Austria, Croatia, Hungary, Slovenia and Ukraine are commemorating the tercentenary of the birth of Maria Theresa by issuing a joint commemorative stamp block. The stamp was designed by the Slovenian artist Svetlana Milijaševič and 60,000 copies were produced by ANY Security Printing Company. The new stamp block will be available at first day post offices and Filaposta in Hungary from 12 May 2017, but may also be ordered from Magyar Posta’s online store.
During the nine-hundred-year history of the Kingdom of Hungary, only two queens ruled: Mary, daughter of Louis the Great, briefly in the 14th century, and Maria Theresa in the 18th century.
Maria Theresa of the House of Habsburg (Vienna, 13 May 1717 – Vienna, 29 November 1780), who ruled in Hungary as Mary II and whose German name is Maria Theresia Walburga Amalia Christina von Habsburg, was the second daughter of Charles III and Elisabeth Christine. She was a Princess of the Holy Roman Empire, Archduchess of Austria and Duchess of Hungary, Bohemia and Germany. She reigned as the Archduchess of Austria from 1740 and as the Queen of Hungary and Bohemia, and then by her marriage to the Holy Roman Emperor Francis I of the House of Lorraine, as Holy Roman Empress between 1745 and 1765. She was the “mother” of the House of Habsburg-Lorraine.

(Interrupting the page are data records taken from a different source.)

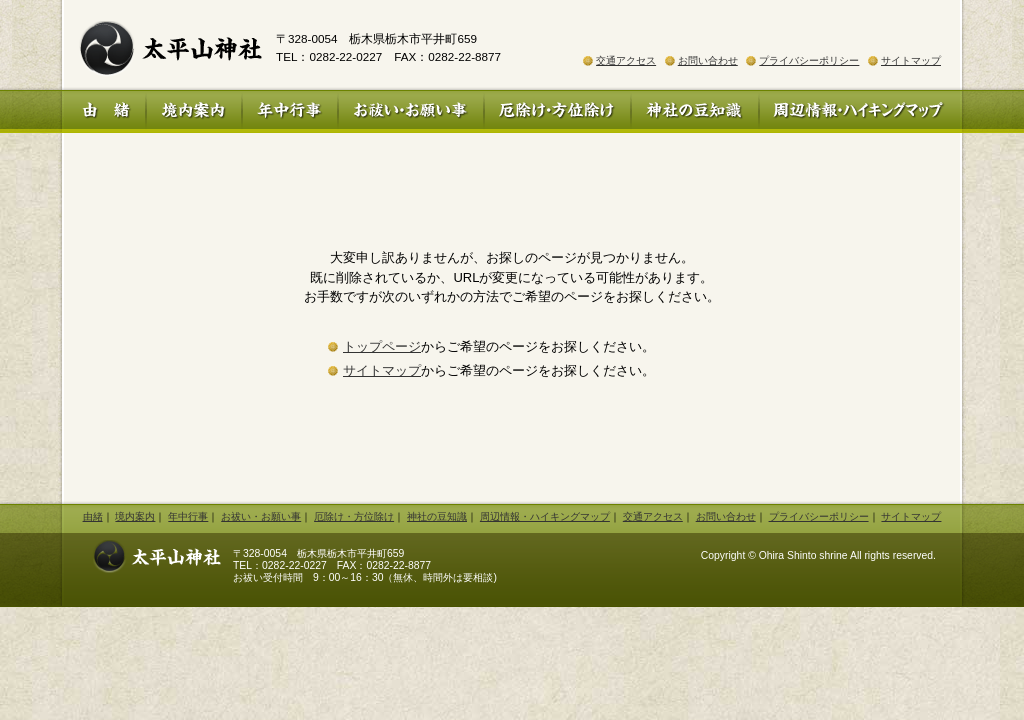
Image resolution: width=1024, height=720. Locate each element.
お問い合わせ (708, 60)
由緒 (93, 516)
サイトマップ (911, 60)
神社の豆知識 (695, 111)
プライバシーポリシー (809, 60)
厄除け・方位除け (557, 111)
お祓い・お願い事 (411, 111)
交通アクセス (626, 60)
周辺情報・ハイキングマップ (860, 111)
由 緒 (104, 111)
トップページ (382, 346)
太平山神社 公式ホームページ (162, 45)
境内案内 (194, 111)
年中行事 (290, 111)
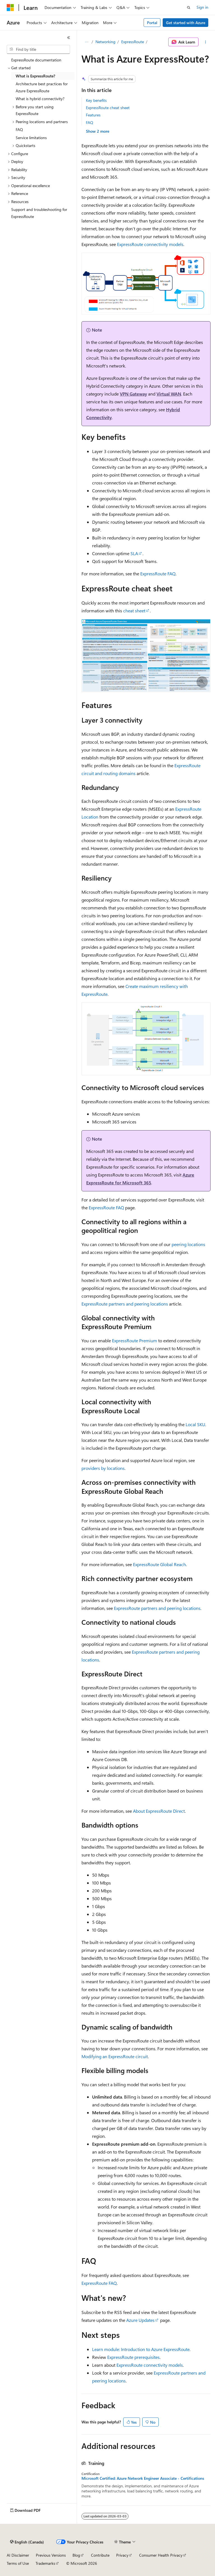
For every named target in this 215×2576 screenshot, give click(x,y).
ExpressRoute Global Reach (159, 1564)
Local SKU (195, 1424)
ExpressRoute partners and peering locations (124, 1304)
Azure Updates (140, 2320)
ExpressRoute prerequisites (133, 2357)
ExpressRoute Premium (134, 1340)
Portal (152, 22)
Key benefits (96, 100)
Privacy (122, 2555)
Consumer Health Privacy (161, 2555)
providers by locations (103, 1468)
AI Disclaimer (18, 2555)
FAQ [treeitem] (19, 129)
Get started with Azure (185, 22)
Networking (105, 41)
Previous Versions (51, 2555)
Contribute (100, 2555)
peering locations (188, 1244)
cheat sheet (134, 610)
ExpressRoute (132, 41)
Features (93, 115)
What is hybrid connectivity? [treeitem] (40, 98)
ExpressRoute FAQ (158, 573)
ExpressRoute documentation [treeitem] (36, 60)
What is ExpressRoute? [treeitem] (35, 76)
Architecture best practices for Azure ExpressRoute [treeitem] (42, 87)
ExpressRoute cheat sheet (108, 107)
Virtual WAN (168, 394)
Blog (76, 2555)
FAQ (89, 122)
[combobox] (38, 49)
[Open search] (188, 8)
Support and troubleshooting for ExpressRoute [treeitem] (39, 213)
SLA (134, 553)
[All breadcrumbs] (86, 42)
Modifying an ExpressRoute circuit (114, 2056)
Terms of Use (18, 2563)
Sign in (202, 7)
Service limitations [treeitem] (31, 137)
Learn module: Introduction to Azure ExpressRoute (141, 2349)
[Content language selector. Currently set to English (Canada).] (27, 2542)
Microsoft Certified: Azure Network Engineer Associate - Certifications (142, 2478)
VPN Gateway (133, 394)
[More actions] (206, 42)
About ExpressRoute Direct (159, 1811)
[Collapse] (68, 38)
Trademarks (45, 2563)
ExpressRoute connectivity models (150, 244)
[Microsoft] (10, 7)
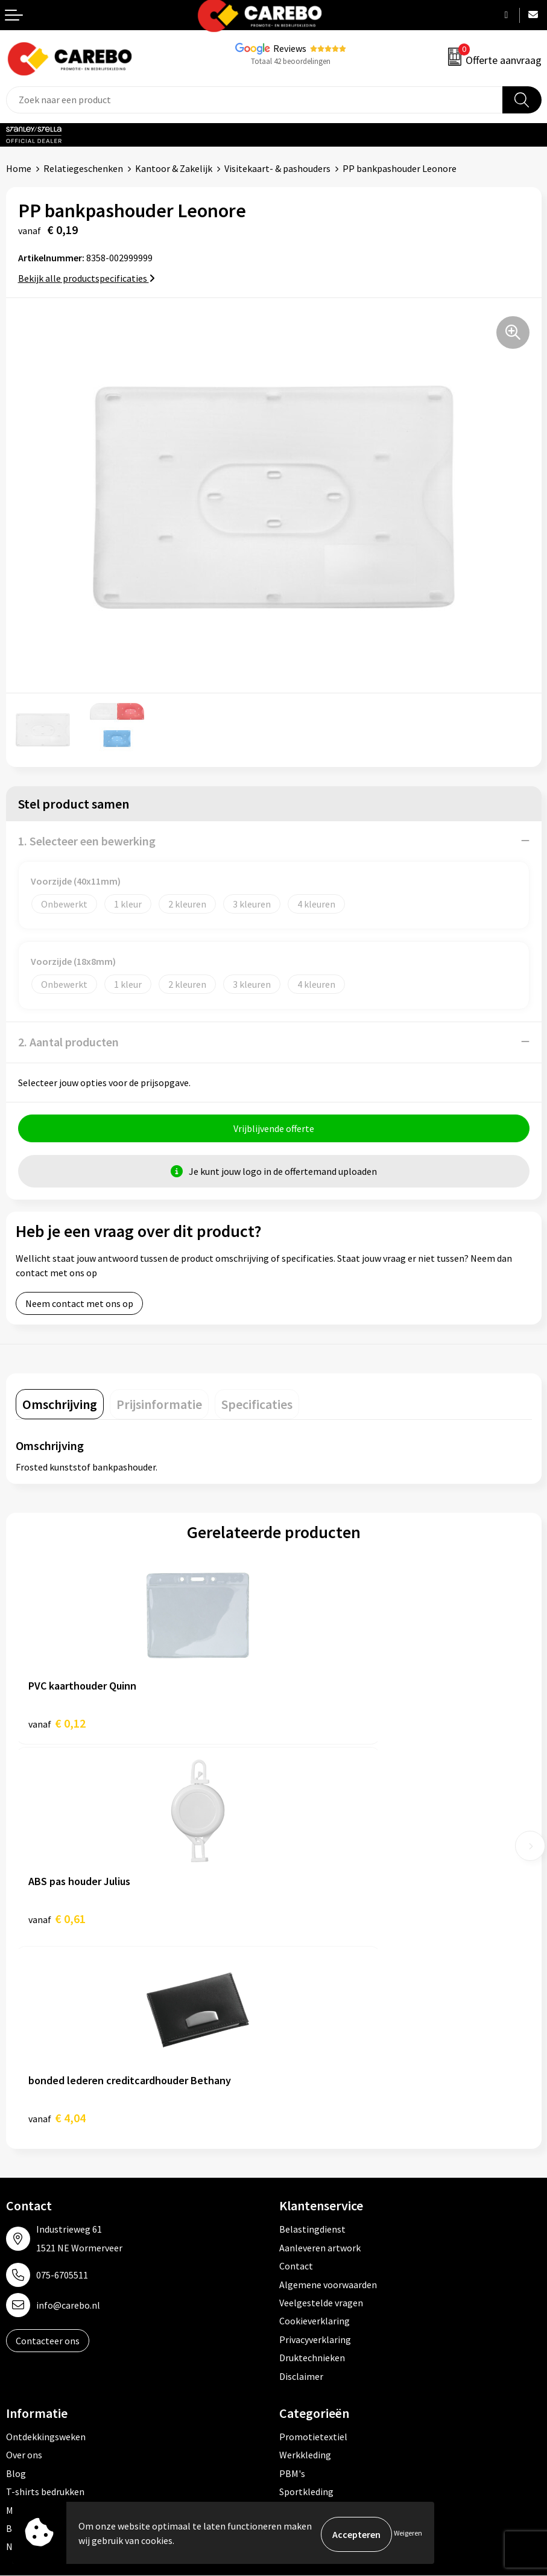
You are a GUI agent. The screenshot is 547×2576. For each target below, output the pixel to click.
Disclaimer (301, 2183)
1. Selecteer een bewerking (87, 840)
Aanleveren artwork (320, 2055)
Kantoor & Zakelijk (173, 168)
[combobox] (254, 99)
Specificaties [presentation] (256, 1407)
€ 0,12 (57, 1726)
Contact (296, 2073)
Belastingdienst (312, 2037)
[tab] (60, 1407)
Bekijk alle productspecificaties (86, 278)
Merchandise (32, 2317)
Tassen (293, 2335)
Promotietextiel (313, 2244)
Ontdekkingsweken (46, 2244)
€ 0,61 (315, 1726)
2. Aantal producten (68, 1041)
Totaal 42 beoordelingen (290, 61)
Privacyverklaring (315, 2146)
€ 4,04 (57, 1925)
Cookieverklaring (314, 2128)
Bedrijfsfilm (30, 2335)
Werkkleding (305, 2262)
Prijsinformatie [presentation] (159, 1407)
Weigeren (408, 2534)
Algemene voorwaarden (328, 2091)
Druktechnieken (312, 2165)
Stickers (295, 2354)
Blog (16, 2280)
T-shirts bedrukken (45, 2299)
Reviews (289, 48)
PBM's (292, 2280)
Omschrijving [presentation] (59, 1407)
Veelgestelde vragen (321, 2110)
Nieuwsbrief (30, 2354)
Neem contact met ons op (79, 1306)
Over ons (24, 2262)
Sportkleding (306, 2299)
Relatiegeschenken (83, 168)
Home (18, 168)
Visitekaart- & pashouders (277, 168)
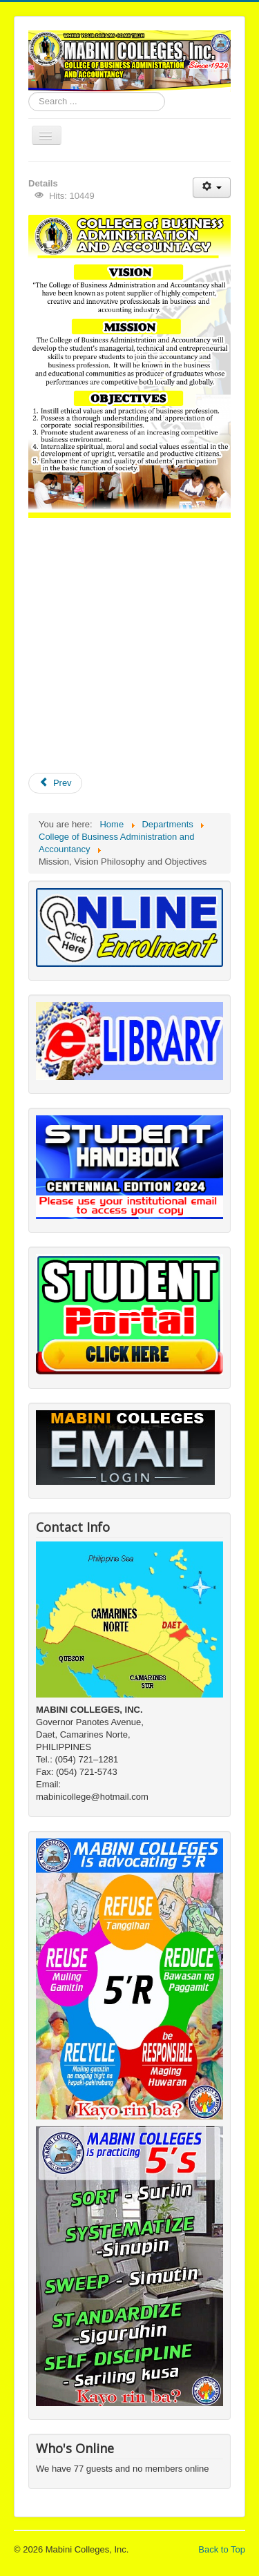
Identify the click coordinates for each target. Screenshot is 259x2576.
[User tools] (212, 187)
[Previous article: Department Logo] (55, 783)
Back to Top (221, 2549)
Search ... (28, 92)
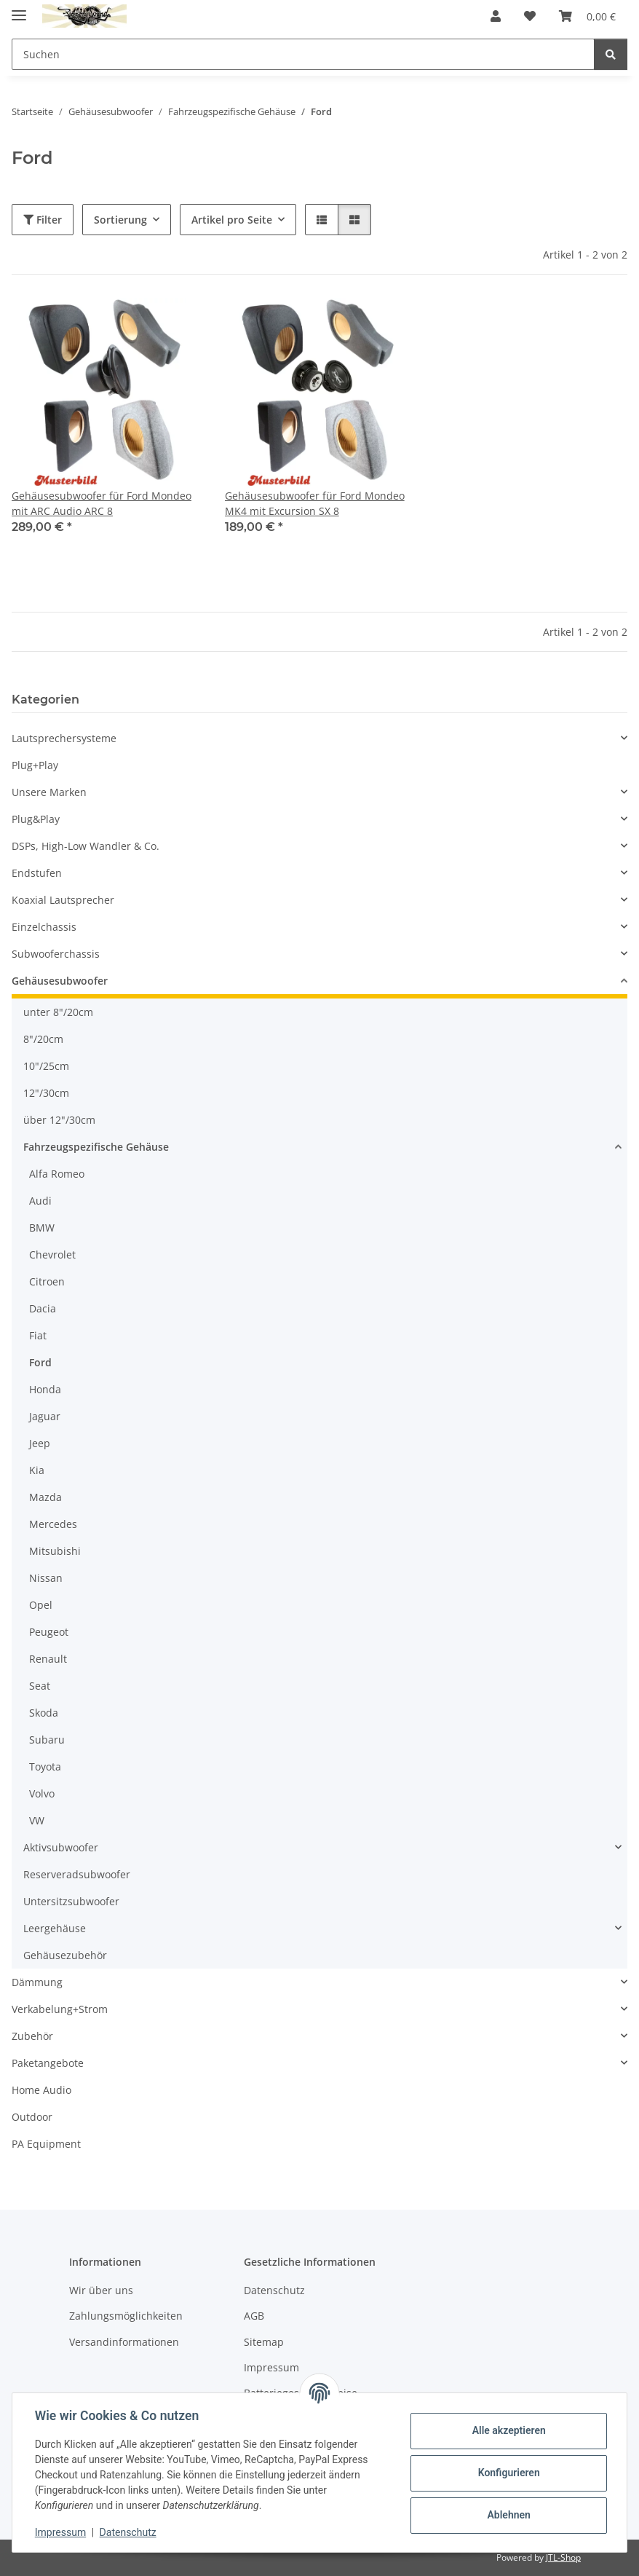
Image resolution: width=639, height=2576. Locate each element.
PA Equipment (46, 2144)
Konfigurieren (508, 2472)
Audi (40, 1201)
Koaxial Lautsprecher (63, 900)
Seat (39, 1686)
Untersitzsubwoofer (71, 1901)
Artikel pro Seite (231, 220)
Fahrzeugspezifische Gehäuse (96, 1147)
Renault (48, 1659)
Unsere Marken (49, 792)
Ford (40, 1362)
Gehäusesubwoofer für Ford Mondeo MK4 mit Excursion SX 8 (315, 503)
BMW (42, 1227)
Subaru (47, 1739)
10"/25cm (46, 1066)
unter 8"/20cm (58, 1012)
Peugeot (48, 1632)
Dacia (42, 1308)
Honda (45, 1389)
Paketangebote (48, 2063)
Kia (36, 1470)
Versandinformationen (124, 2342)
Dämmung (37, 1982)
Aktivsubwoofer (60, 1847)
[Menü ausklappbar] (19, 9)
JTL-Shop (563, 2557)
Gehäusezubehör (65, 1955)
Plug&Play (36, 819)
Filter (42, 220)
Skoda (43, 1713)
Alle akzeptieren (507, 2430)
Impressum (61, 2532)
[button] (495, 16)
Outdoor (32, 2117)
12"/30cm (46, 1093)
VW (36, 1820)
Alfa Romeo (56, 1174)
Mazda (45, 1497)
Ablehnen (507, 2515)
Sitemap (264, 2342)
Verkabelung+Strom (60, 2009)
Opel (40, 1605)
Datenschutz (128, 2532)
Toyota (45, 1766)
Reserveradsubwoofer (76, 1874)
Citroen (47, 1281)
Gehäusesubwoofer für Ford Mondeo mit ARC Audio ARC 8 (101, 503)
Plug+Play (35, 765)
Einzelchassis (44, 927)
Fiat (38, 1335)
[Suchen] (610, 54)
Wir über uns (101, 2290)
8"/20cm (43, 1039)
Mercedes (53, 1524)
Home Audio (41, 2090)
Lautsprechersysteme (64, 738)
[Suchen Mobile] (303, 54)
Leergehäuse (54, 1928)
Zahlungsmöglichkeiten (126, 2316)
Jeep (39, 1443)
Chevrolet (52, 1254)
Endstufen (37, 873)
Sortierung (120, 220)
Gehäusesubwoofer (60, 981)
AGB (254, 2316)
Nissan (46, 1578)
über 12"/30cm (59, 1120)
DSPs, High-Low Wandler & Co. (85, 846)
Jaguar (44, 1416)
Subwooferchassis (56, 954)
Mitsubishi (55, 1551)
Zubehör (32, 2036)
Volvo (42, 1793)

One of the most popular Habsburg rulers in Hungary, Maria Theresa came to the throne in dramatic circumstances on 20 October 1740, when her father died without a male heir. Upon his demise Maria Theresa, as his eldest daughter, succeeded to all the Habsburg domains. The months that followed the emperor’s death showed that diplomatic agreements were of little value if they were not backed by striking power as most of Europe attacked her accession by questioning the Habsburgs’ right of female succession. The young Queen, who was just 23 years old, can thank the Hungarian Estates in no small measure for retaining her throne. The War of Succession lasting close to nine years was brought to an end by the Treaty of Aix-la-Chapelle, when Silesia, one of the most developed Habsburg provinces, was ceded. After the treaty, an era preserving the unity and ensuring the peaceful development of the Habsburg Empire ensued.
In the first twenty-five years of her reign diets were held frequently and she consented to palatines being elected in Hungary. The Hungarian Estates were also favoured as the military frontier areas in the southern and south-eastern parts of the country were gradually returned to the control of the Hungarian Viceregal Council and the administration of the Hungarian county system.
Her decrees of enlightened absolutism were of great importance to Hungary as well. These included measures on the double tariff system intending to integrate Hungary into the economy of the Habsburg Empire in 1754, on unifying the duties and labour requirements of the serfs in 1767, on compulsory elementary education in 1777 (Ratio Educationis), on the reforms of the University of Nagyszombat and its relocation to Buda, and the annexation of Fiume to Hungary. From 1765 Maria Theresa ruled by decree without reference to the Hungarian Estates, but throughout her reign she continuously strove to ensure the support of her “loyal Hungarians” through impressive gestures. In 1749 she set up a foundation for the instruction of ten noble Hungarian students at the Theresian Academy in Vienna, established honours (the Order of Maria Theresa in 1757 and the Order of Saint Stephen in 1764), and created the Hungarian noble bodyguard in her own service.
Maria Theresa sought to improve the daily lives and fate of not only the Hungarians but also the other peoples of the multinational polity. As an enlightened absolutist ruler setting practical aims, she laid the foundations of modernity and created further opportunities for development.